La Ruota degli Esposti ed il cognome Esposito.
La Ruota ha accolto bambini e bambine con prevalenza per le femmine12 nate fuori dal matrimonio o pur legittime.
- Ma comunque non sussidiate dai genitori naturali, cui, spesso le proprie condizioni di vita denunciavano afflizioni ed indigenze perpetue, o episodi pregressi di morte per fame in famiglia, o più semplicemente e più spesso, solo per salvare l’onore della famiglia e la reputazione di una donna fanciulla sedotta. Passerà alla storia del borgo di Forcella anche col termine di buca, per testimoniarne l’uso infamante che se ne è fatto, poiché spesso, l’abbandono avveniva praticamente sotto gli occhi di tutti, al punto tale che questa pratica il più delle volte fu accompagnata da motti ed improperi rivolti alla donna che stava per buttare nella buca il bambino e appena ciò era stato compiuto si procedeva ad una piccola festa di quartiere in onore dell’abbandonato, il quale, a tutti gli effetti giuridici, da quel giorno in poi, portava con sé una seconda data di nascita13, seguito da un nuovo cognome, molto spesso, scelto come: Esposito.
La Ruota degli Esposti nel Seicento.
L’esposizione non era necessario che avvenisse per mano diretta della madre naturale.

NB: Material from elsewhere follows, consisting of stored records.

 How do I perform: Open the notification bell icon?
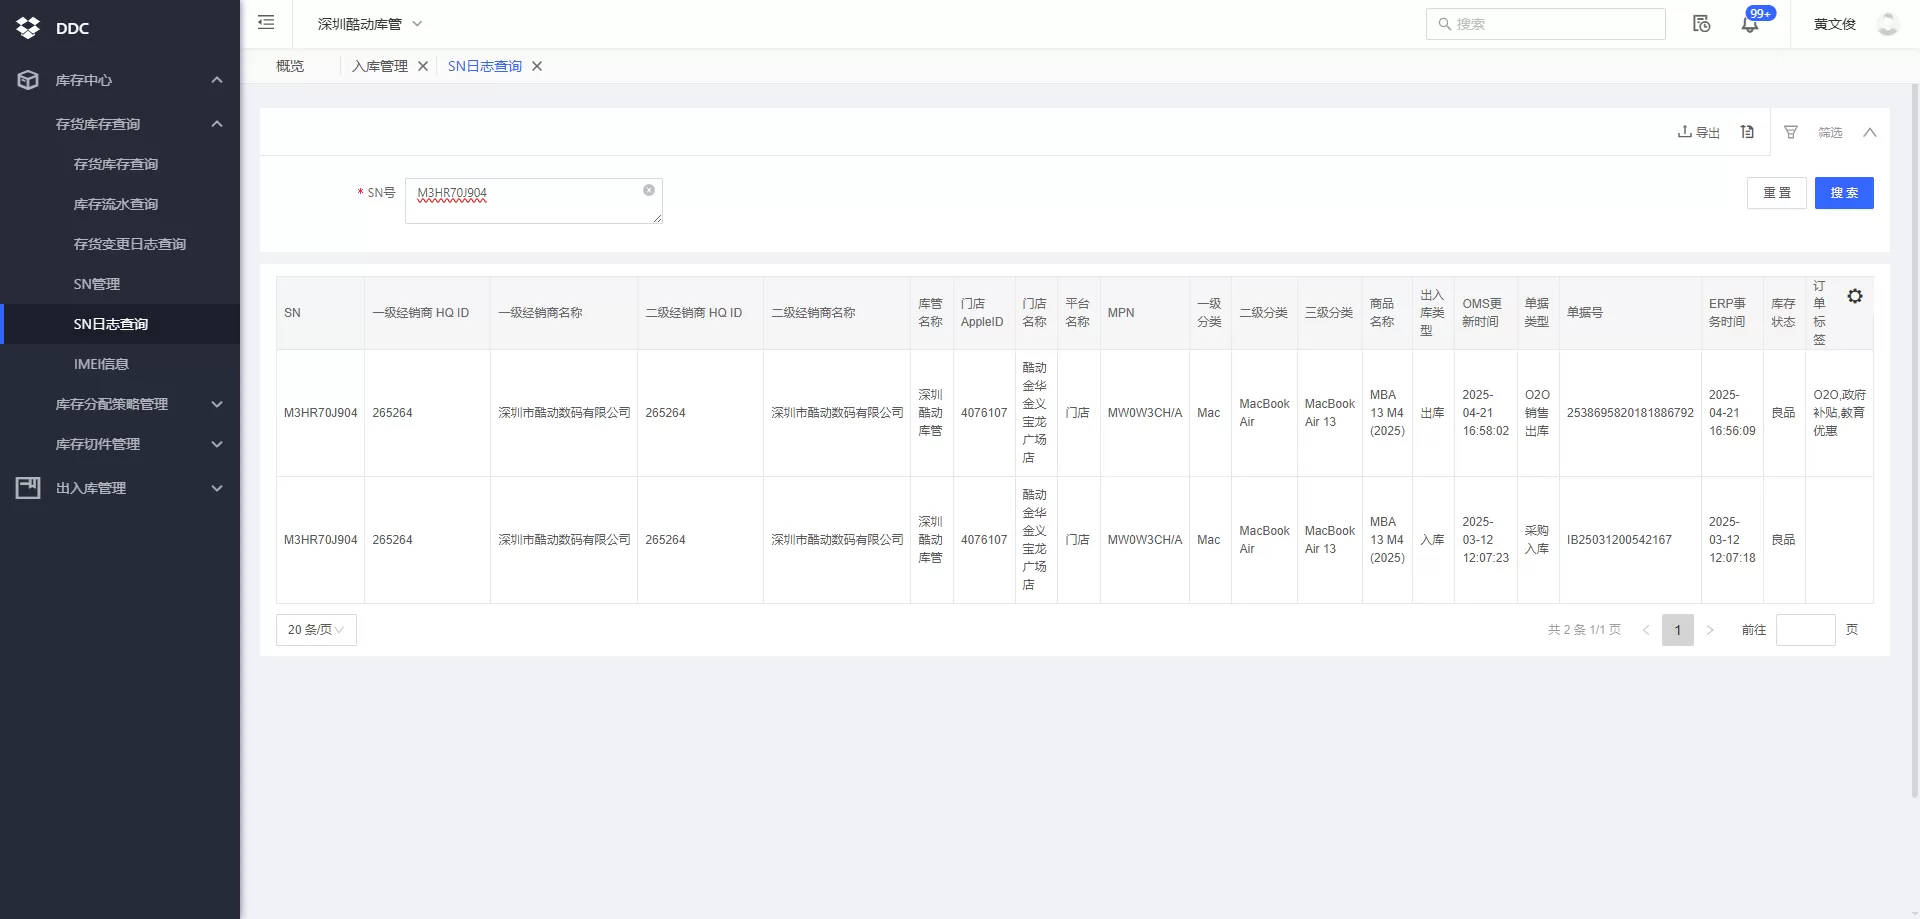point(1749,24)
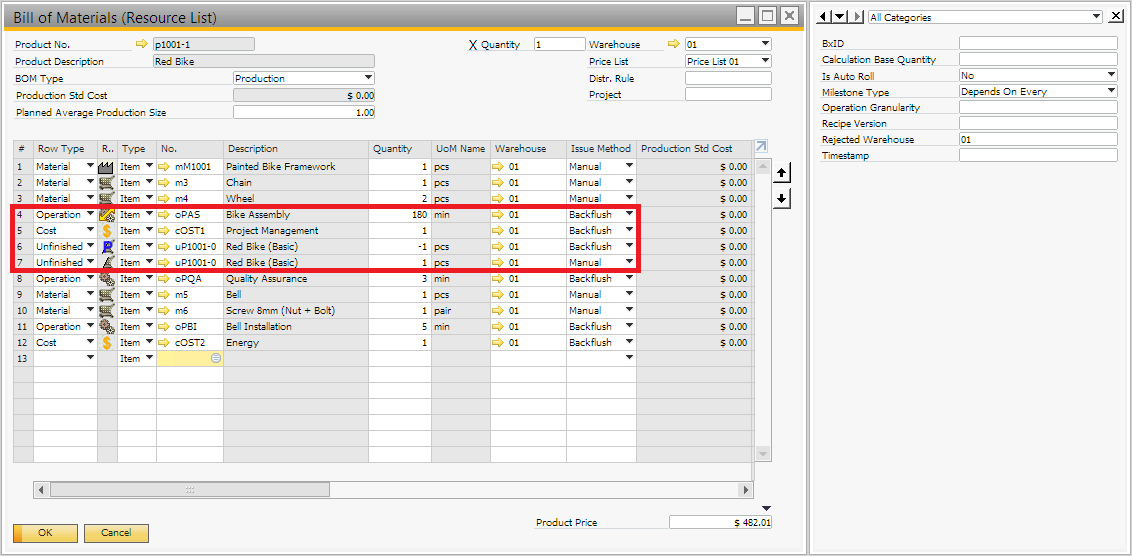Click the Distr. Rule input field

tap(727, 78)
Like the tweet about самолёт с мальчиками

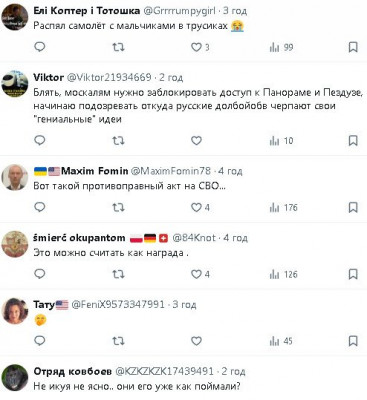[200, 47]
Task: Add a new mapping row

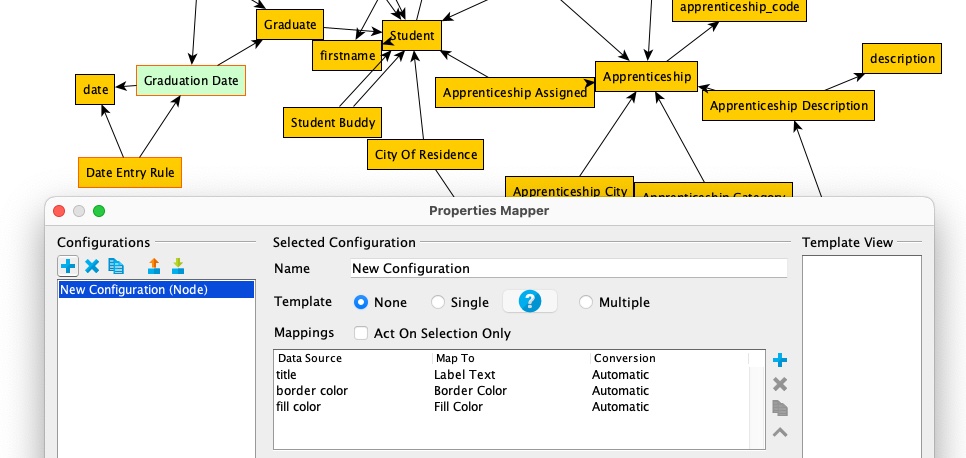Action: tap(781, 360)
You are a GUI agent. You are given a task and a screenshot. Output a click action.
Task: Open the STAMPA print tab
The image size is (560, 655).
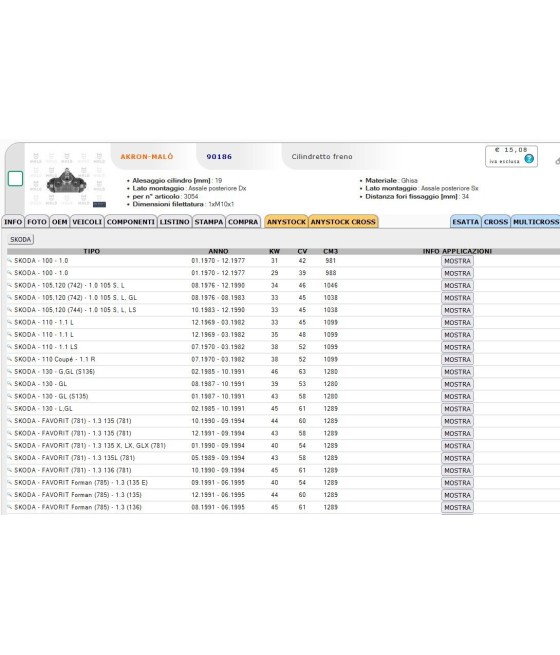tap(209, 222)
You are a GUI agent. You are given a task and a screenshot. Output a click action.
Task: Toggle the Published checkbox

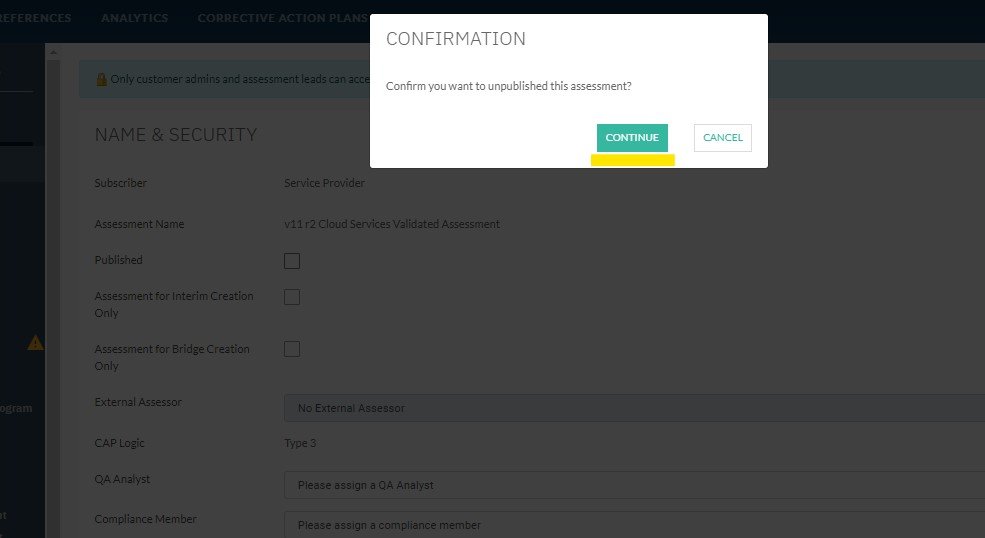[292, 261]
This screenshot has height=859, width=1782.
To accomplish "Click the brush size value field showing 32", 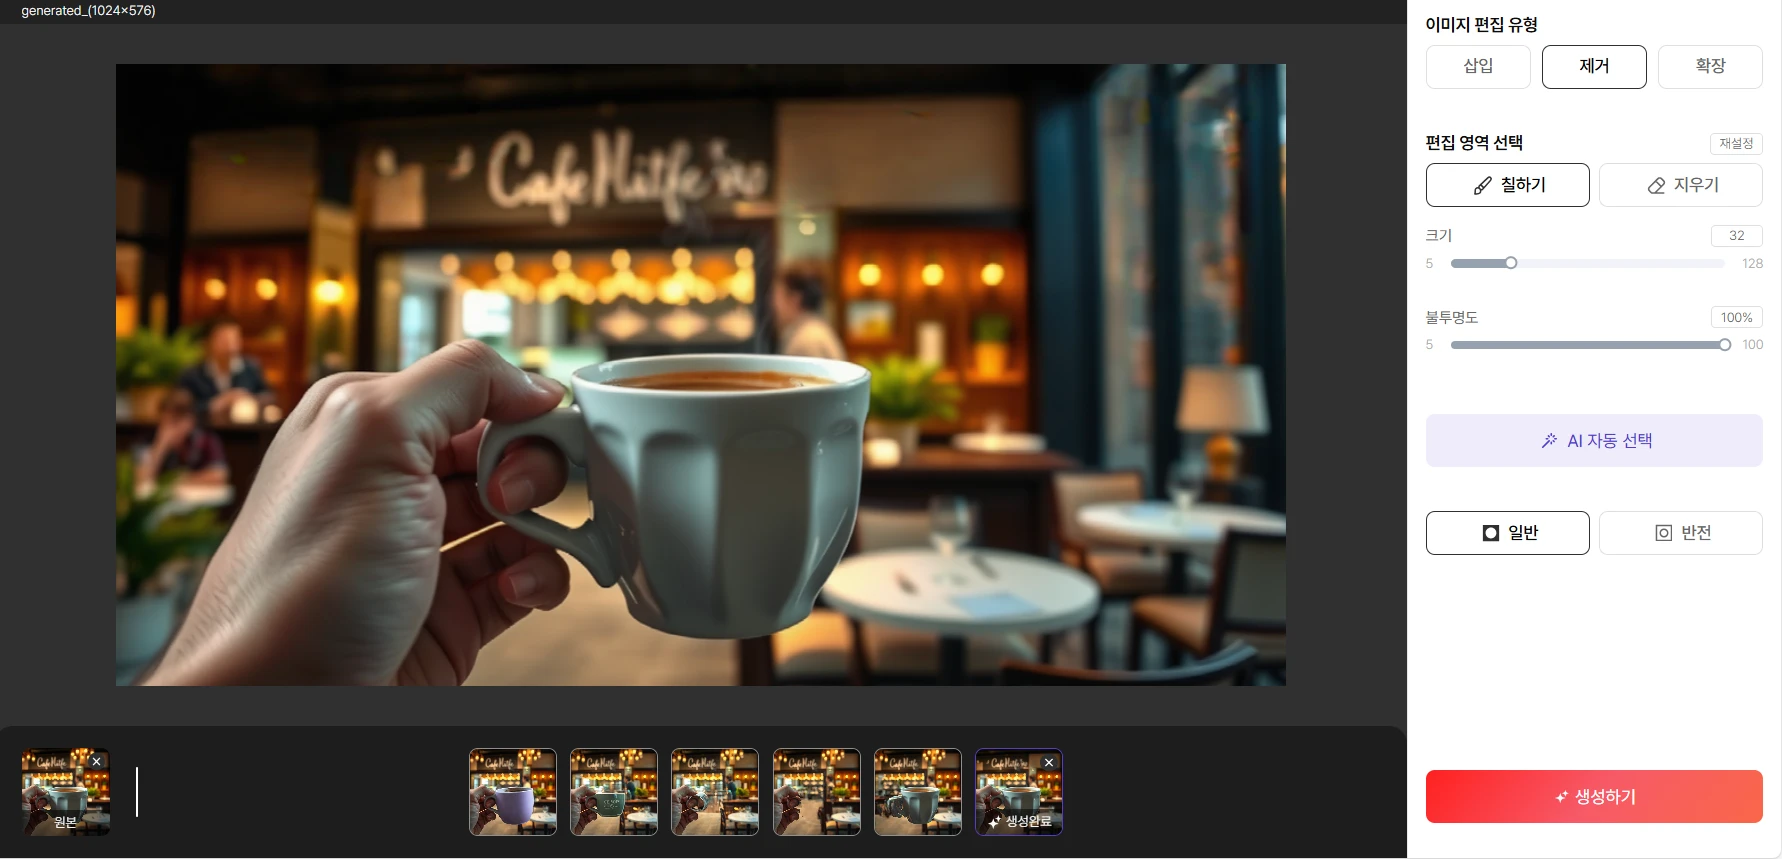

- Ma è già pratica diffusa nel primo quarto del Seicento, che i bambini venissero trovati abbandonati per strada e solo da altre donne condotte piamente all’assistenza della Ruota; le notizie circa l’andamento delle immissioni alla Ruota non vanno oltre il carteggio remoto del 1623, anno in cui, si sa solo che l’ospizio riuscì a dar posto fisso a 1.063 abbandonati di varia età, di sesso differente senza specificare quanti i maschi e quante le femmine, la maggior parte, attestato che furono ritrovati per la pubblica via, prefigurando una vera e propria geografia degli abbandoni: molti provenienti dalla provincia, dai casali di San Pietro a Patierno, Barra, Ponticelli, Secondigliano, Marano, Piscinola, Miano e Fuorigrotta. I luoghi degli abbandoni non furono solo catalogati per zona, ma anche per tipologia di classe sociale, nel senso, che son state ritrovate cartelle residenziali di esposti su cui, se ne dichiarava il ritrovo dello stesso in un luogo dove sorgeva una casa signorile, un posto di guardia, una casa cantoniera, un monastero, una chiesa; quest’ultima veniva scelta solo perché abbastanza frequentata da garantire il ritrovo dell’abbandonato in tempo sufficientemente breve, prima del sopraggiungere della morte, per fame o per stenti. Dalla lettura degli atti emerge un quadro significativo delle chiese che prevalsero in questo tipo di fenomeno: San Giacomo degli Spagnoli figura tra le prime chiese, segue Santa Maria di Costantinopoli sull’omonima strada, San Gennaro dei Poveri alla Sanità, ed infine, ma non ultima, la chiesa della Trinità delle Monache ai Quartieri Spagnoli.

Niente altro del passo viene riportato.